## Problem
Reproduce verbatim the lines of the listing below, beginning with the line that contains "coordinates (333, 12)." and continuing through the line that contains "Image resolution: width=1790", both included.

+++ Stored rows

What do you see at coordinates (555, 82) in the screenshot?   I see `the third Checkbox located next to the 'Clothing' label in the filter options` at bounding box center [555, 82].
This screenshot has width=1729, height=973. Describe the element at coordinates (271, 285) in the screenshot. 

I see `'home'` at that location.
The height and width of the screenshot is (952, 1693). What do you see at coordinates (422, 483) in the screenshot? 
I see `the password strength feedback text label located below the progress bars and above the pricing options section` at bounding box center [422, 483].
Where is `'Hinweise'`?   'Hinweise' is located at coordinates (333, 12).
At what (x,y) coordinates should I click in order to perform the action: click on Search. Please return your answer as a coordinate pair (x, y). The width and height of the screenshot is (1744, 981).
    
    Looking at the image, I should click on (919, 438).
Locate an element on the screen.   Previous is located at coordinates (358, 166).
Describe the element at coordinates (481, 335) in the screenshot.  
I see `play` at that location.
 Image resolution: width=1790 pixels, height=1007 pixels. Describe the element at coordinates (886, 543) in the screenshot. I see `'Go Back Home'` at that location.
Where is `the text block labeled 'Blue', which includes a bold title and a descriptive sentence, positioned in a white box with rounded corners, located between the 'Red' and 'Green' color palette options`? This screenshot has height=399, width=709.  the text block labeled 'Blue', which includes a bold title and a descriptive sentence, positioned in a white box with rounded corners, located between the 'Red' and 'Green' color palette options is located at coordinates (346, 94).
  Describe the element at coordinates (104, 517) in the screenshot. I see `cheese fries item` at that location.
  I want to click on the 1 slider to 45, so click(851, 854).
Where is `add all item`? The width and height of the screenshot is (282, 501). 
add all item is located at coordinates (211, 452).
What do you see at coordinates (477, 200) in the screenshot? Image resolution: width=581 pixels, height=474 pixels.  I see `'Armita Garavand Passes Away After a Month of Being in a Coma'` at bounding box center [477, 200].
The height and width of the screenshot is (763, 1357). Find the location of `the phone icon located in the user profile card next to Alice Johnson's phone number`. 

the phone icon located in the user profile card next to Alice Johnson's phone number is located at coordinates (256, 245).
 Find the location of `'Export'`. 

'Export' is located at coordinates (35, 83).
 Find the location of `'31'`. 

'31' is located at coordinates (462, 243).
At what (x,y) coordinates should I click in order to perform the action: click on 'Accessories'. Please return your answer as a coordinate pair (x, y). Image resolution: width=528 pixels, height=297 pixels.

++++++

## Solution for this task
Where is `'Hinweise'`?   'Hinweise' is located at coordinates (333, 12).
At what (x,y) coordinates should I click in order to perform the action: click on Search. Please return your answer as a coordinate pair (x, y). The width and height of the screenshot is (1744, 981).
    
    Looking at the image, I should click on (919, 438).
Locate an element on the screen.   Previous is located at coordinates (358, 166).
Describe the element at coordinates (481, 335) in the screenshot.  
I see `play` at that location.
 Image resolution: width=1790 pixels, height=1007 pixels. Describe the element at coordinates (886, 543) in the screenshot. I see `'Go Back Home'` at that location.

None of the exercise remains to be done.